# TASK DETAILS:
Repeat exactly, and only, the lines of the entries below from the one with "Task: Expand the controller folder" through the one with "Given: Follow the 'this issue' link", both ends included.
---------- SUPPLIED DATA ----------
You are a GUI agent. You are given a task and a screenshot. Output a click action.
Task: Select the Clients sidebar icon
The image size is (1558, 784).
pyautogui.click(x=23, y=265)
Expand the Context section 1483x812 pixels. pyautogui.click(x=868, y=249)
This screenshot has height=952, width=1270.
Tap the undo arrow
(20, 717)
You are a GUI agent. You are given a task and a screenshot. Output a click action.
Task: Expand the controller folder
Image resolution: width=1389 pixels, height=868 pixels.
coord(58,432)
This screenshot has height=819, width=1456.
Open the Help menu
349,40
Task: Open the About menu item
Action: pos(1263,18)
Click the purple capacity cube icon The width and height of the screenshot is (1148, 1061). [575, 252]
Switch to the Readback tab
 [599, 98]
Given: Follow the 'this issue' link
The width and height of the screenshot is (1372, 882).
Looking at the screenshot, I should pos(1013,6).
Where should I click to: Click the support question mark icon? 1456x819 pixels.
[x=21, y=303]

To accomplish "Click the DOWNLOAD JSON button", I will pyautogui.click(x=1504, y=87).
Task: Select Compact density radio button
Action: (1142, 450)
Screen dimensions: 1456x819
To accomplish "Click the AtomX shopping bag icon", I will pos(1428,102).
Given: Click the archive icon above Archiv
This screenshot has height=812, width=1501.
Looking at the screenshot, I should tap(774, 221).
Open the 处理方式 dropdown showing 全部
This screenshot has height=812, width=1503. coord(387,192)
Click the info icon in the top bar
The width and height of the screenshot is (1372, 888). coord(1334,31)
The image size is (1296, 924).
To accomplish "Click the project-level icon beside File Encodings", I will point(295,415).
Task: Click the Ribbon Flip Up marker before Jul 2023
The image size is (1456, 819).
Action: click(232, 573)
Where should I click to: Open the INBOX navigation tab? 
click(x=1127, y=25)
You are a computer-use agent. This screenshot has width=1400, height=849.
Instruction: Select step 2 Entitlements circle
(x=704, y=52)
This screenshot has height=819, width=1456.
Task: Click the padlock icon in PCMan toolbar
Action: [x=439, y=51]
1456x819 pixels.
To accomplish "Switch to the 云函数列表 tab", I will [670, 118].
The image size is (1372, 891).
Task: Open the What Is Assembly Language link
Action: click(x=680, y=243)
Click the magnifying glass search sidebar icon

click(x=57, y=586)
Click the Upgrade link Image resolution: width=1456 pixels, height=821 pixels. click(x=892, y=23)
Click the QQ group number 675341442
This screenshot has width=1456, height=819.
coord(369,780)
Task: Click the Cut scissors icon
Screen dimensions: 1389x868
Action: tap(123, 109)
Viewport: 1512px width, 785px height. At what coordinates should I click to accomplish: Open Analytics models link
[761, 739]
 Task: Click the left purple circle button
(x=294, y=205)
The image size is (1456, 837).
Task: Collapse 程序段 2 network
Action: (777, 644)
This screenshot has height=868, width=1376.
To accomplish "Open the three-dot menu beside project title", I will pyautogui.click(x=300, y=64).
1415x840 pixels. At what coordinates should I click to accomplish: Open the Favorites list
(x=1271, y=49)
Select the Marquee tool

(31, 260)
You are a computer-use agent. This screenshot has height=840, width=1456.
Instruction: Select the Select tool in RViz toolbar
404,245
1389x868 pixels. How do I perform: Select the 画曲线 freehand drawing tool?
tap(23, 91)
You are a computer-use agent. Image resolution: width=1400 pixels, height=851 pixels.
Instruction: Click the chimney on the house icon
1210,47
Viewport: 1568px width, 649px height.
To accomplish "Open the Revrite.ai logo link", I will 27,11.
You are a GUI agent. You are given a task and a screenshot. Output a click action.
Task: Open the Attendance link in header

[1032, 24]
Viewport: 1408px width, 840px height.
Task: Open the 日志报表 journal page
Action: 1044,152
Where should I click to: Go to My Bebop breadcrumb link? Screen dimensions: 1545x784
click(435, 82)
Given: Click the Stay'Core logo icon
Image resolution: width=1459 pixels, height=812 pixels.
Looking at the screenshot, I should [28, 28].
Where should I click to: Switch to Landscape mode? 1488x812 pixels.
----------
# RESPONSE AREA:
Task: Expand the controller folder
Image resolution: width=1389 pixels, height=868 pixels.
coord(58,432)
This screenshot has height=819, width=1456.
Open the Help menu
349,40
Task: Open the About menu item
Action: pos(1263,18)
Click the purple capacity cube icon The width and height of the screenshot is (1148, 1061). [575, 252]
Switch to the Readback tab
 [599, 98]
Given: Follow the 'this issue' link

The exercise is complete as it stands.